■ **Your assignment**:
Output the data word for word, dropping every image.

■ **The data**:
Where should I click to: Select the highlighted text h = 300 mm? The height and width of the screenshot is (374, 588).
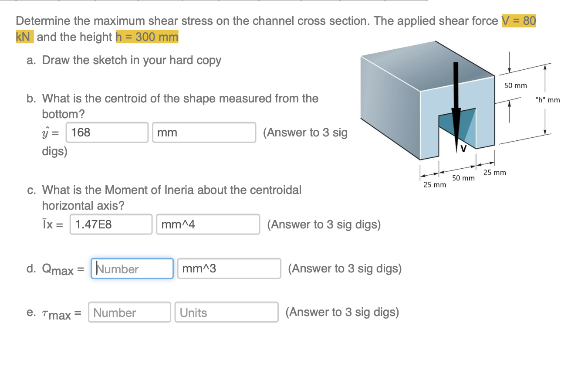[x=147, y=37]
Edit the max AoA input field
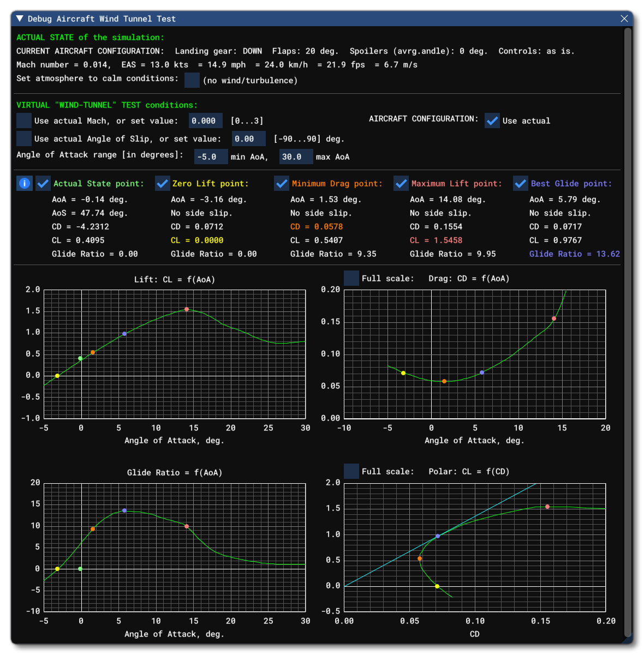Viewport: 644px width, 655px height. [x=296, y=157]
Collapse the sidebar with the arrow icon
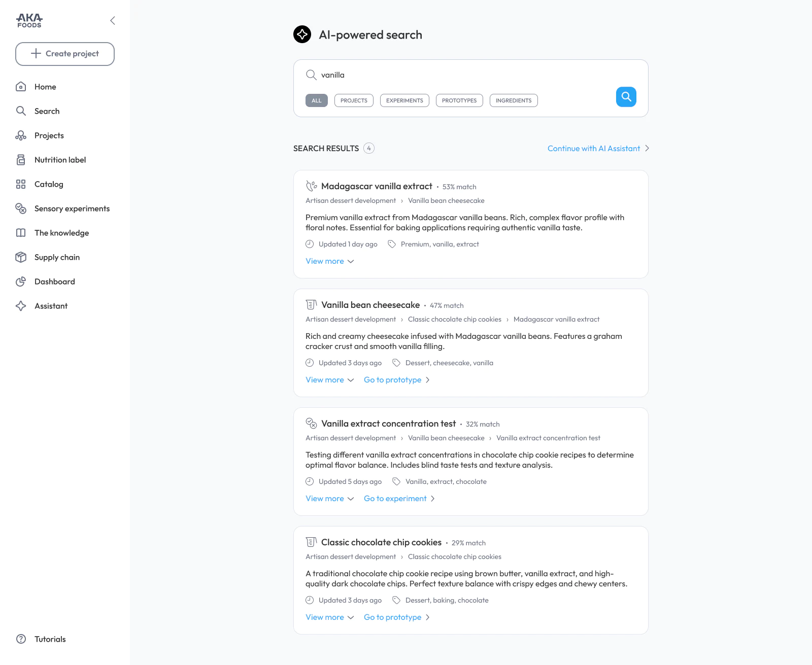 pos(113,21)
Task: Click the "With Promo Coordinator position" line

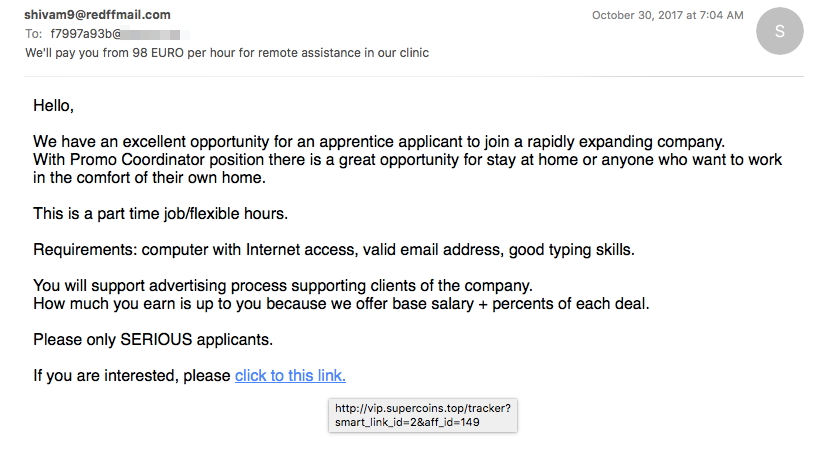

■ **Task result**:
Where should I click to: Select the highlighted text h = 300 mm? The height and width of the screenshot is (374, 588).
[x=147, y=37]
Edit the max AoA input field
Viewport: 644px width, 655px height. [x=296, y=157]
Collapse the sidebar with the arrow icon
 pos(113,21)
Task: Click the "With Promo Coordinator position" line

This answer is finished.